„Es riecht, als ob sich 1000 Frauen gleichzeitig die Nägel lackieren“, beschreibt Rita Zeh, was ihr seit August 2010 stinkt. Als Ursache der Gerüche haben sie und ihre Nachbarin Dagmar Wohlfahrt eine wieder in Betrieb genommene Schreinerei in der Zellinger Vorstadt ausgemacht.
Zehn Jahre war diese Schreinerei laut den beiden Damen stillgelegt. Vor der Neuinbetriebnahme sei das Gebäude zwar energetisch saniert worden, aber die Abzugs- und Filteranlage sei noch die alte und auf dem Stand von vor 40 Jahren.
Baurechtlich ist das allerdings nicht zu beanstanden. Auf einen Beschwerdebrief vom Oktober teilte ihnen Landrat Thomas Schiebel Mitte November mit, dass der Spritzraum der Schreinerei schon 1975 und 1984 als solcher ausgewiesen war. Das gehe aus Akten des Staatsarchivs Würzburg hervor, die das Landratsamt eigens anforderte. Damit besteht für die gesamte Schreinerei Bestandsschutz, auch wenn sie zehn Jahre stillgelegt war. Gleiches teilte ihnen auch Zellingens Bürgermeister Wieland Gsell mit. Aus baurechtlicher Sicht gibt es nichts zu beanstanden. Die jetzige Nutzung nach dem Immissionsschutzgesetz werde durch das Landratsamt geprüft.
Neben dem Geruch nach Lack und Lösungsmittel monieren Zeh und Wohlfahrt das laute Brummen der Anlage. Wenn diese laufe, sei an Fenster öffnen oder Aufenthalt im Garten nicht zu denken, auch biologischer Gemüseanbau sei nicht möglich. In der Schreinerei werde täglich bis zu zehn Stunden gearbeitet, auch samstags und sonntags. In ihrem Brief an den Landrat fragen sie sich sogar, ob die Schreinerei nicht schon ein Industriebetrieb sei.
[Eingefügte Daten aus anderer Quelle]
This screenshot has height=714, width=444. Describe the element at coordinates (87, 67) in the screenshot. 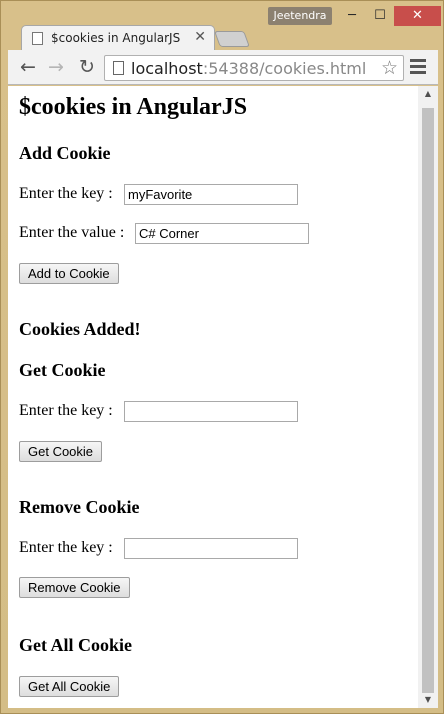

Tischler Theo Inderwies, der die Schreinerei schon im Mai von der Firma Benkert pachtete, versteht die Aufregung nicht. Er habe insgesamt eher wenig zu lackieren, überwiegend verarbeite die Tischlerei Platten mit fertigen Kunststoffoberflächen. Wie er wisse, habe der Vormieter anders als er sogar sonntags lackiert. Zum Spritzen verwende er ganz normalen DD-Lack (das sind Lacksysteme auf Polyurethanbasis). Den Abzugskamin habe er, wie vom Landratsamt gefordert, etwas erhöht. Weitere Investitionen in diesem Bereich werde er aber nicht leisten, das liege in den Händen seines Vermieters. Zudem liege die Schreinerei in einem Mischgebiet.
Möglicherweise ist das Problem bald aus der Welt. In den nächsten Tagen sind Rita Zeh und Dagmar Wohlfahrt zu einem Gespräch ins Landratsamt eingeladen. Landrat Thomas Schiebel kündigte schon Mitte November an, dass ein Umweltingenieur aus dem Sachgebiet Immissionsschutz an einem Lösungsvorschlag arbeitet.